- Activity list:
1. List every name or phrase that the commentary on Jimmy Carter's appearance on "The Daily Show" says was never mentioned during the segment.
2. According to the commentary on Jimmy Carter's appearance on "The Daily Show," what is the name of the Carter Center exhibit opening at the Museum of Natural History?
3. Write out the section of the commentary on Jimmy Carter's appearance on "The Daily Show" that begins with the words "With that, Carter" and ends with "there as well.".

- Supplied passage:
-- Opening Marker --

People can argue about who the worst president of the United States was, but it is hard to dispute that the president who has done and said more idiotic things since leaving office is – hands down – Jimmy Carter.
And yet in a segment on “The Daily Show” with Jon Stewart on Monday, Jan. 13, Jimmy Carter seemed to be in a competition with his host to show who is more clueless about Islamic terrorism. The competitors tied for the prize. It might have been amusing to watch, if it wasn’t so painful.
Carter was on the show ostensibly because the Carter Center has an exhibit opening tomorrow at the Museum of Natural History, “Countdown to Zero, Defeating Diseases.”
But for most of the just-under eight minute segment, Carter and Stewart discussed the rise of extremist violence, even though the words “Charlie Hebdo” or “kosher grocery store” or even “ISIS” or “al Qaeda” were never mentioned.
Despite accounts by other media that Jon Stewart asked Carter about what happened in Paris, the conversation actually went a bit differently.
It was Stewart who set the tone, suggesting that religion really has nothing to do with the violence that the world has been witnessing.
After a brief discussion about the Carter Center’s humanitarian efforts in Africa, Stewart asked the former president whether he was disheartened, given the “great optimism” following the Camp David Accords.
Carter admitted he was disheartened, but then, veering the only time into a direct reference to the recent events in Paris, he commented on the fact that “the Palestinian leader and the Israeli leader both marched in the front line together in Paris.”
“We still have a hope for peace,” Carter said, “but it’s a distant hope.”
With that, Carter launched into his prescription for giving life to that hope: Israel has to withdraw from the West Bank and Gaza (perhaps he forgets that all Israelis, living and dead, left Gaza almost a decade ago). Oh, and also “East Jerusalem,” Israelis have to leave there as well.

-- Closing Marker --

- Dataset extract:
-- Opening Marker --

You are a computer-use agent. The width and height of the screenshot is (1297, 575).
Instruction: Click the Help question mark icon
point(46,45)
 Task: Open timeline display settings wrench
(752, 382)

-- Closing Marker --
-- Opening Marker --

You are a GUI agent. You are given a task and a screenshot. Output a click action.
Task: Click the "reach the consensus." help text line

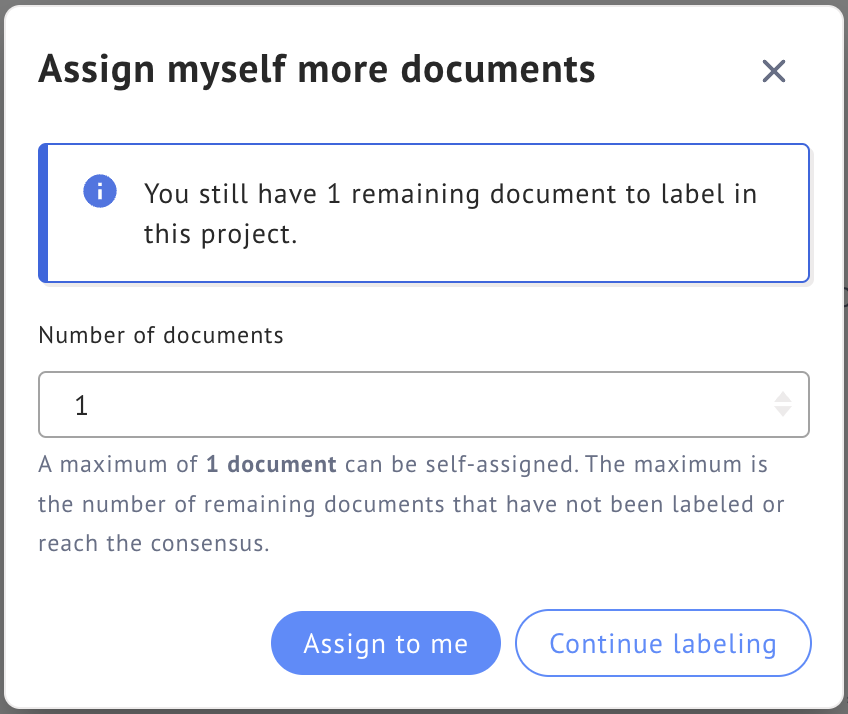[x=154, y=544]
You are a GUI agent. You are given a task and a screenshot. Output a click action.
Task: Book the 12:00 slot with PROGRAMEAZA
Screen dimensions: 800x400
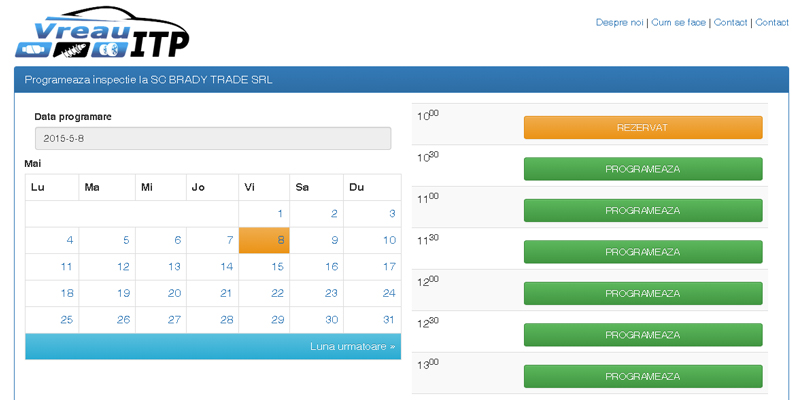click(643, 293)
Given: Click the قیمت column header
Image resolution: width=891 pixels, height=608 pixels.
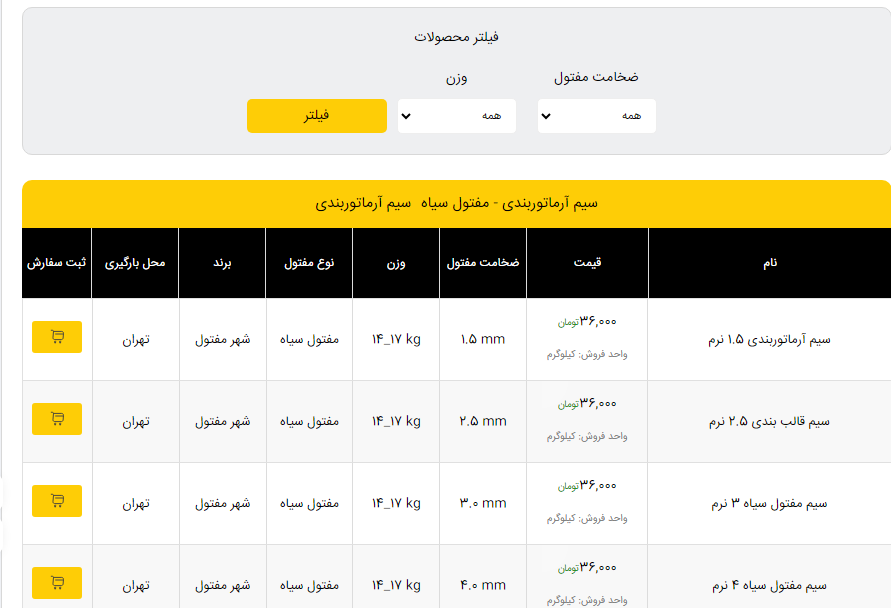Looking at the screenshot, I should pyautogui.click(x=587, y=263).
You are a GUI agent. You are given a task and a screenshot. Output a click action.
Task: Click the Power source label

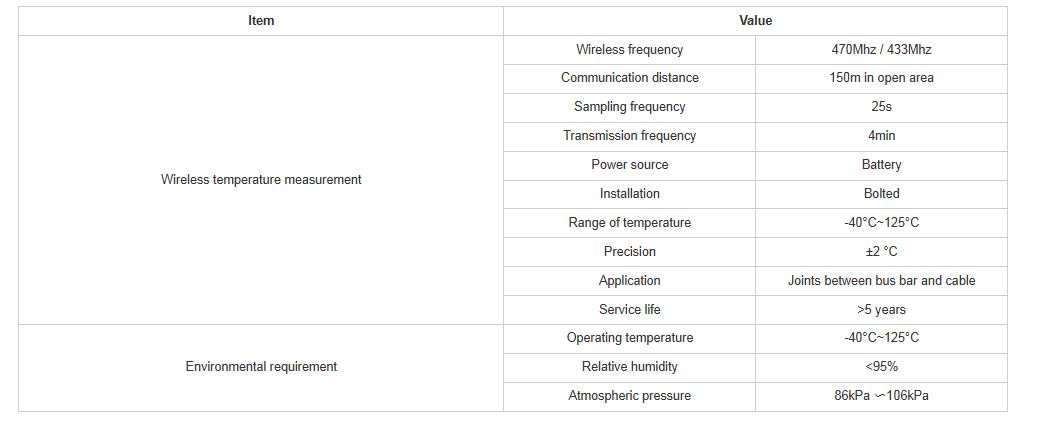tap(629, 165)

-- Closing Marker --
-- Opening Marker --

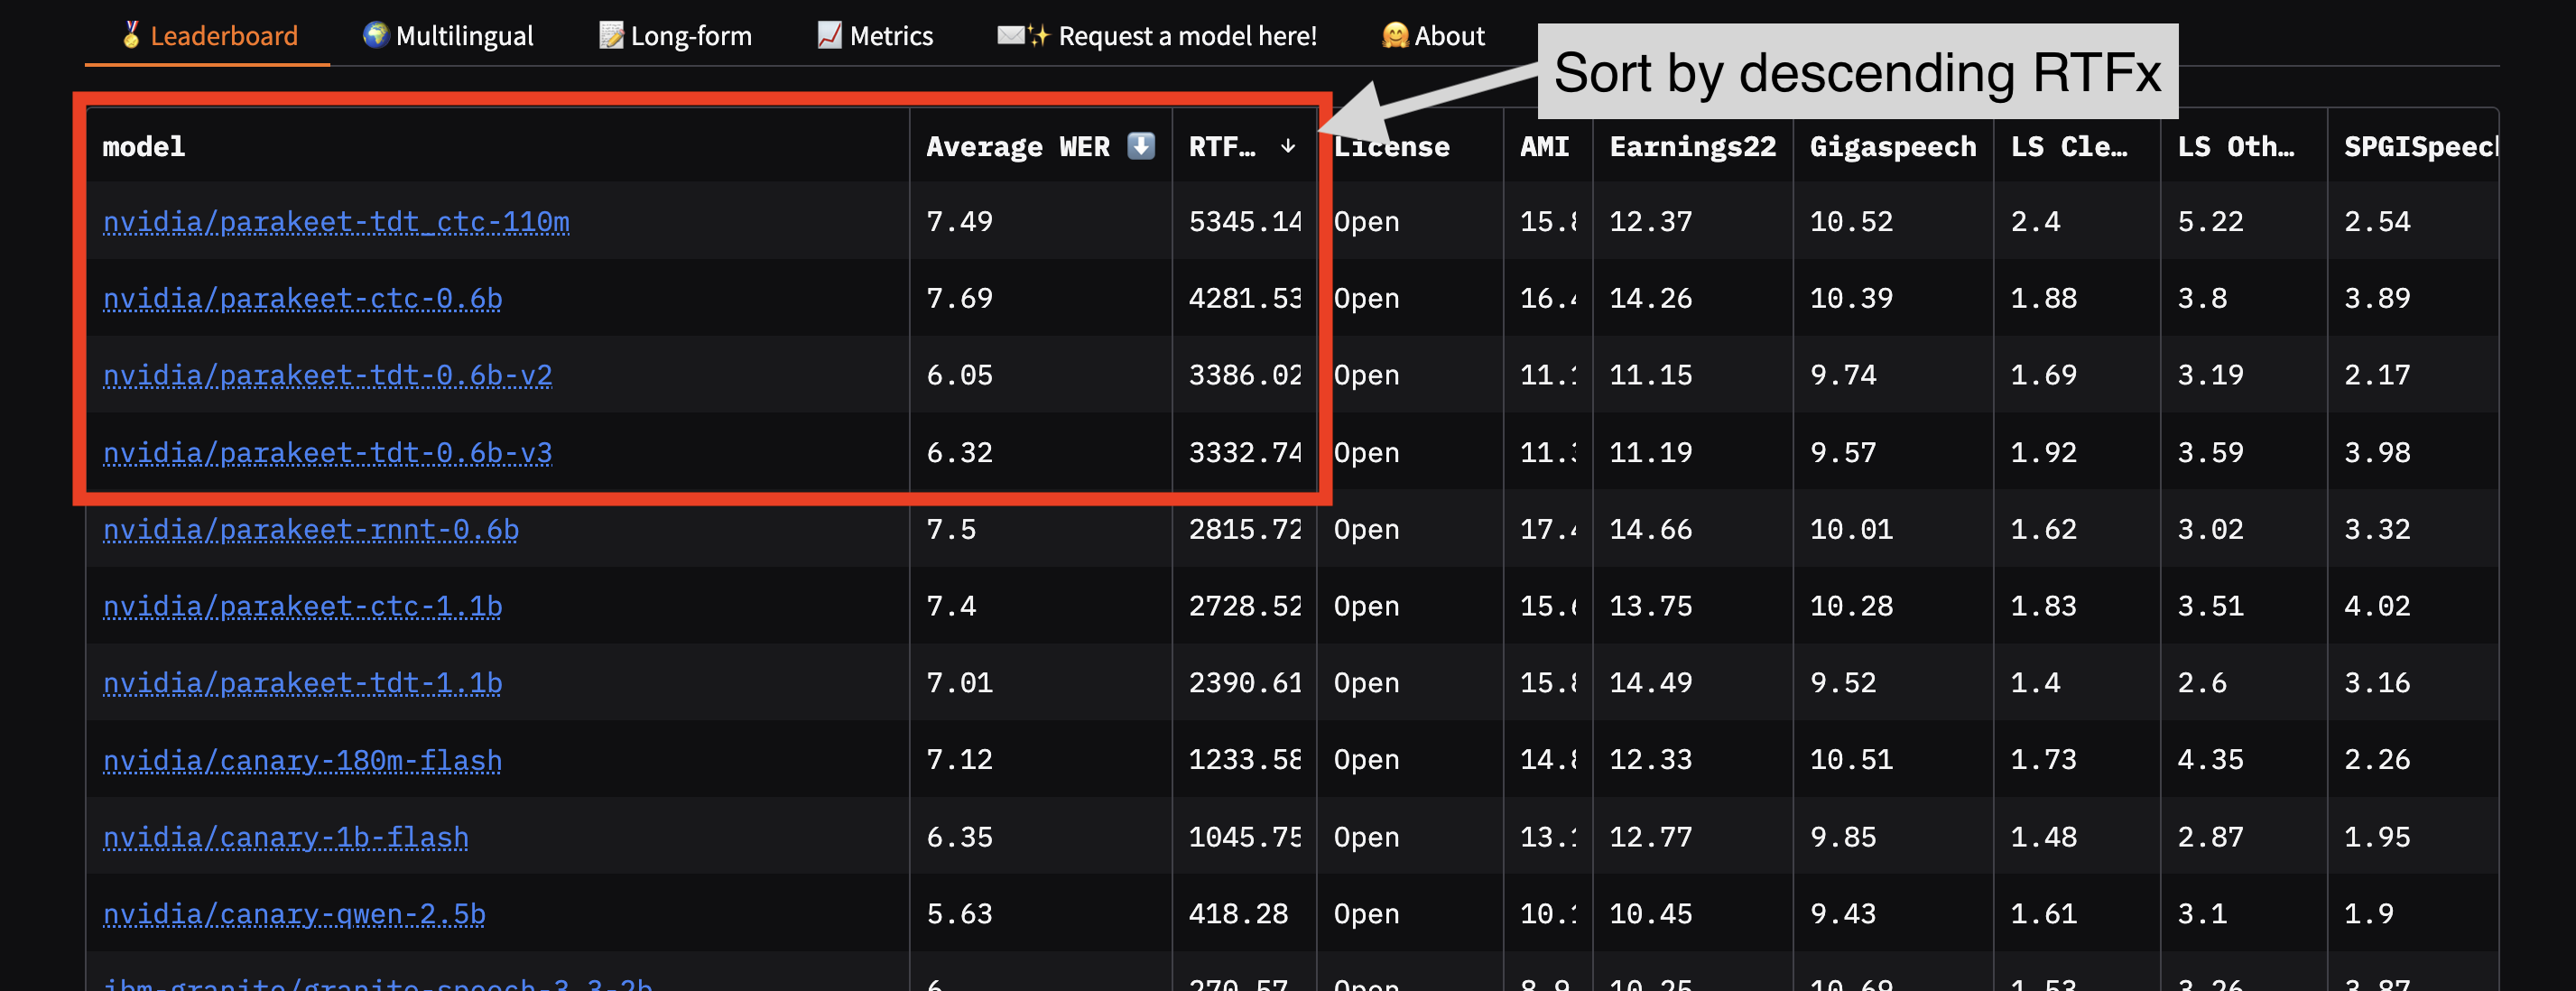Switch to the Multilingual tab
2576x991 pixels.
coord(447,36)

-- Closing Marker --

- Responses by task:
1.
"Charlie Hebdo"
"kosher grocery store"
"ISIS"
"al Qaeda"

2. "Countdown to Zero, Defeating Diseases."

3.
With that, Carter launched into his prescription for giving life to that hope: Israel has to withdraw from the West Bank and Gaza (perhaps he forgets that all Israelis, living and dead, left Gaza almost a decade ago). Oh, and also “East Jerusalem,” Israelis have to leave there as well.